Tras dos amnistías fiscales -la segunda a primeros de los noventa y que obligó a la conversión en sociedades anónimas deportivas de los equipos-, los clubes, lejos de sanear sus cuentas y de ponerse al día con la Administración tributaria, han seguido acumulando deudas, especialmente durante la época en que la guerra digital inyectó grandes cantidades económicas en los clubes que, de nuevo, se usaron para disparar con pólvora de rey y no para sanear balances. Y así llegó el momento en que la Agencia Tributaria empezó a investigar a clubes y futbolistas, destapando fraudes multimillonarios. Según datos de junio de 2003, los equipos de Primera y Segunda División tienen una deuda de casi 2.600 millones de euros, de los que casi 300 millones son con el fisco. Y al margen de esas cantidades, también hay que contar lo que adeudan los futbolistas, muchos de los cuales han llegado a esgrimir que no es cosa suya el pago de los impuestos, sino del club.

Para comprender incluso lo distinto que actúan los clubes ante esta situación, baste decir que mientras que algunos, como el Barcelona, han dotado esa posible deuda en sus cuentas, otros lo han hecho parcialmente, como el Valencia, y otros, sencillamente, no lo han hecho, como el Real Madrid. Martín destaca que los cuatro clubes que están bajo un régimen fiscal específico, Athletic Club, Real Sociedad, Alavés y Osasuna, han controlado mejor sus pagos a Hacienda.
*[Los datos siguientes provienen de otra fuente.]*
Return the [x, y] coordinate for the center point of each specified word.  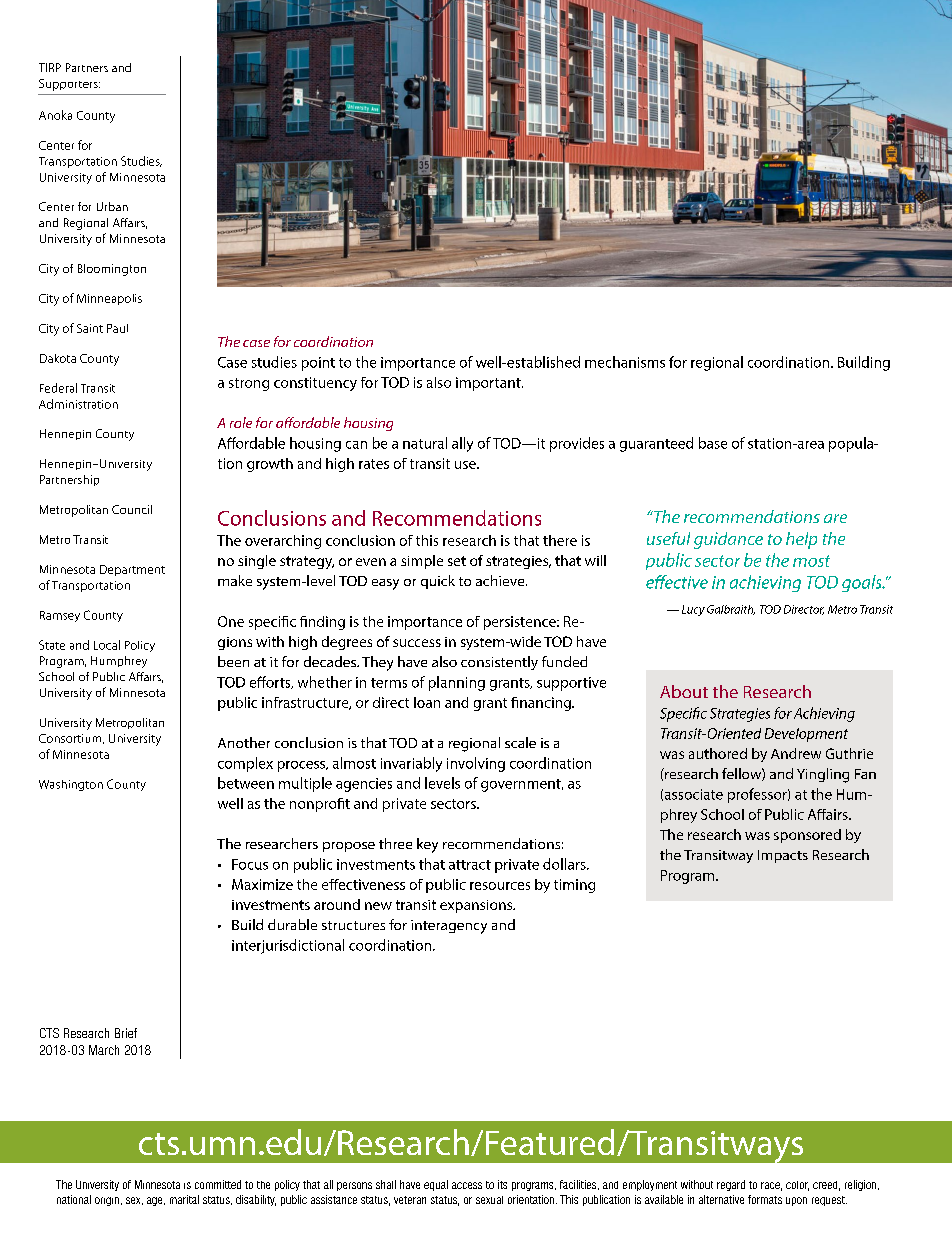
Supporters [69, 85]
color [797, 1186]
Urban [112, 206]
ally [462, 444]
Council [132, 509]
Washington [71, 785]
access [467, 1185]
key [427, 845]
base [713, 443]
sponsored [807, 836]
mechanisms [625, 362]
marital [184, 1199]
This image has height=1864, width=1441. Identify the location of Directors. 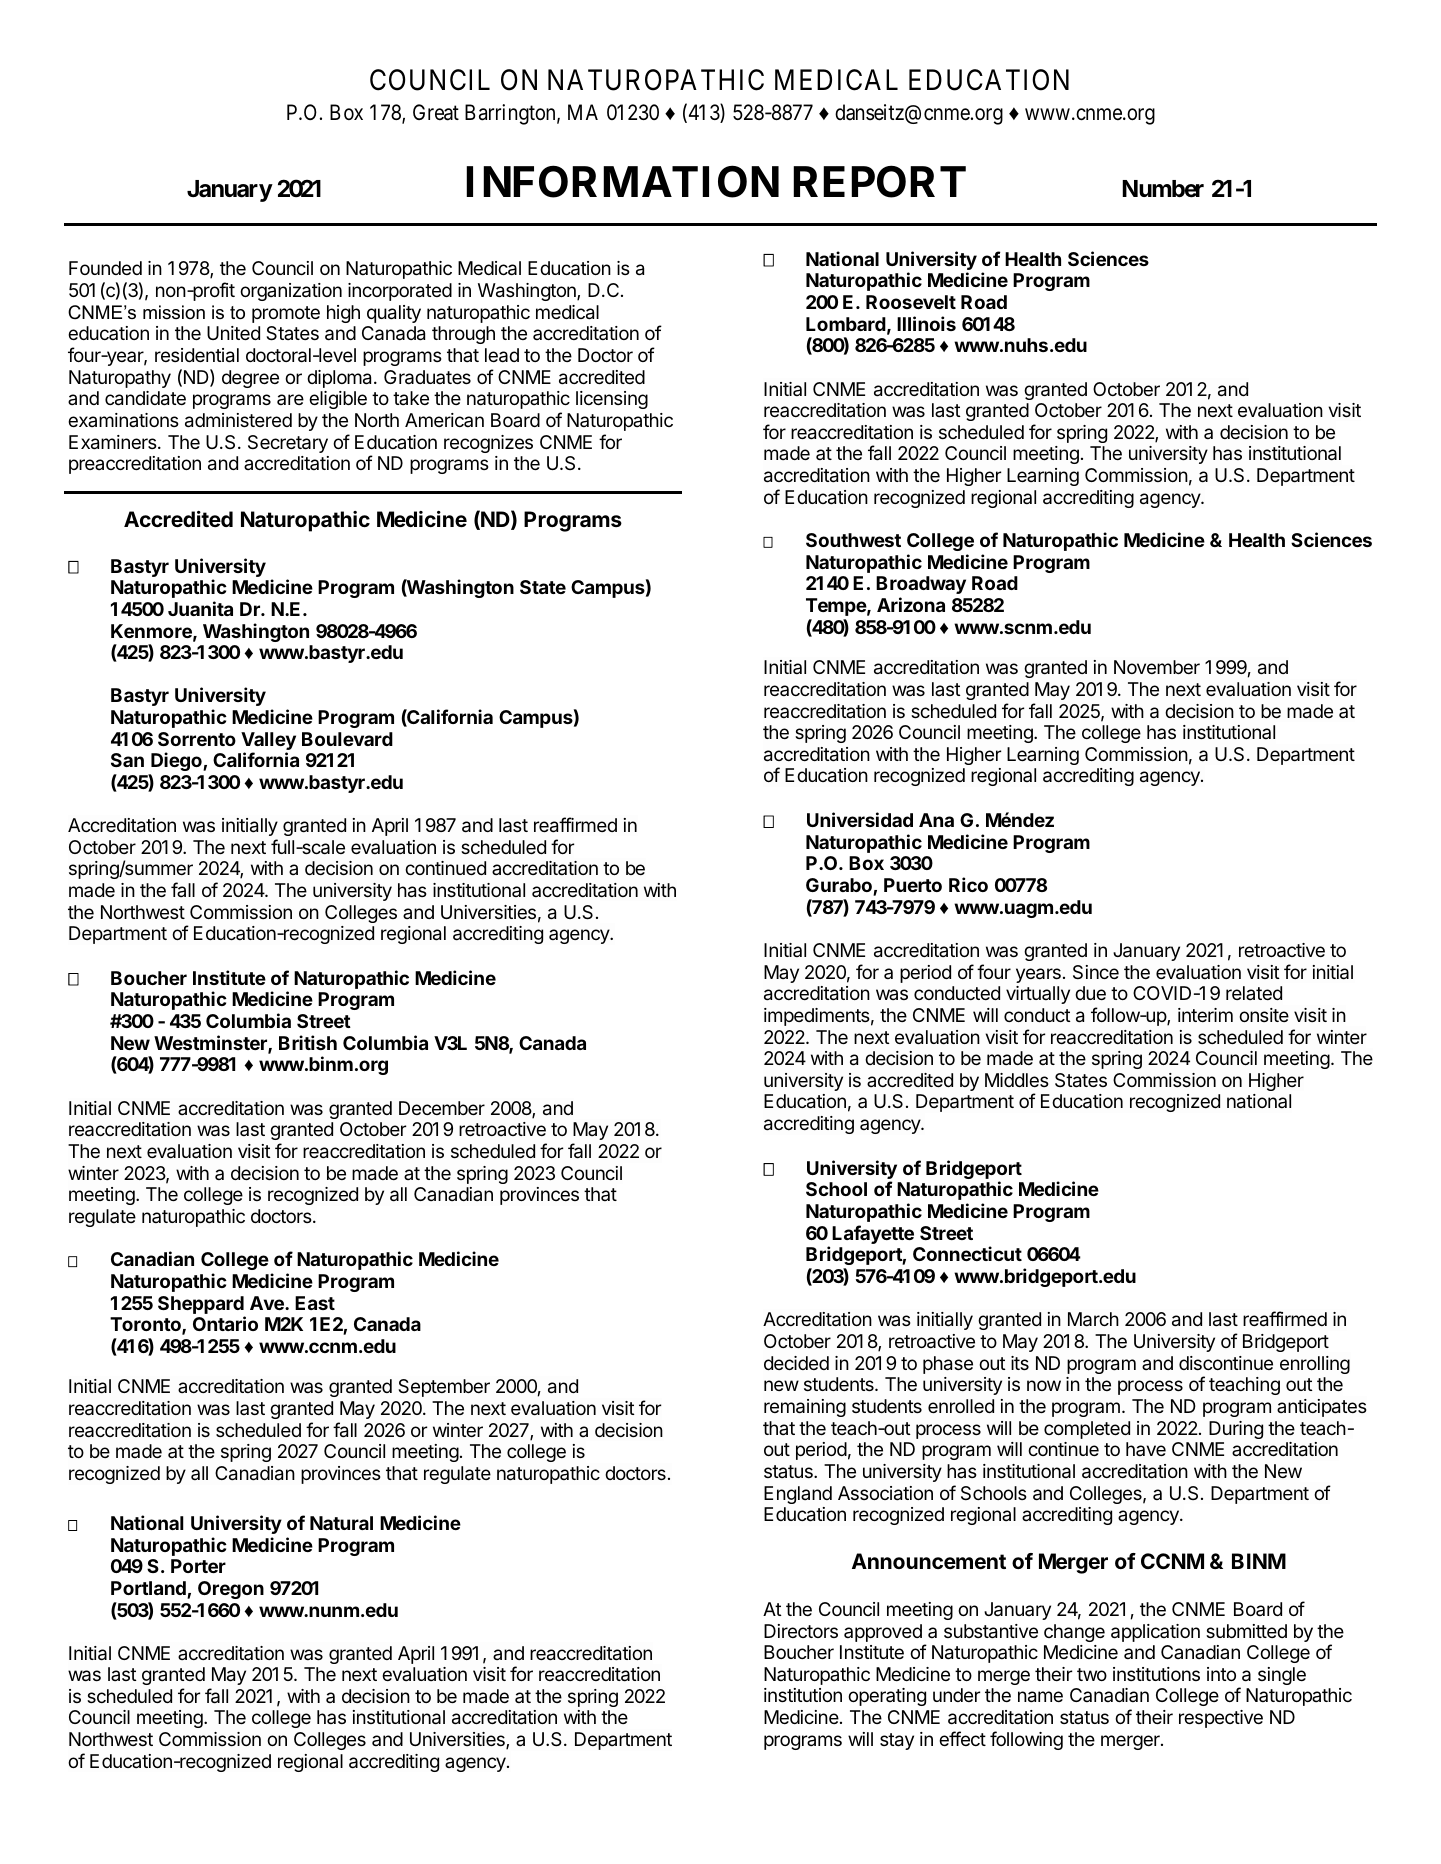
(801, 1631).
Las actas ponen a muchos clubes en situación legal de disolución. Los equipos han optado por recurrir las inspecciones, pero al no poder depositar las cantidades exigidas para presentar el recurso, solicitaron, y lograron, que Hacienda aceptara como aval los derechos sobre los futbolistas. La situación es tan preocupante que este lunes Cinco Días recogía la petición al Gobierno de la Liga de Fútbol Profesional de revisar el modelo.

'Estamos ante las puertas de una tercera amnistía fiscal', augura Martín, que se muestra muy crítico con esta posibilidad. 'No tiene sentido que en una sociedad democrática todos los ciudadanos paguen los desmanes de unos pocos'. El libro, editado por Publicacions de la Universitat de València, relata un mundo en el que el dinero se mueve en cantidades astronómicas por métodos demasiado oscuros.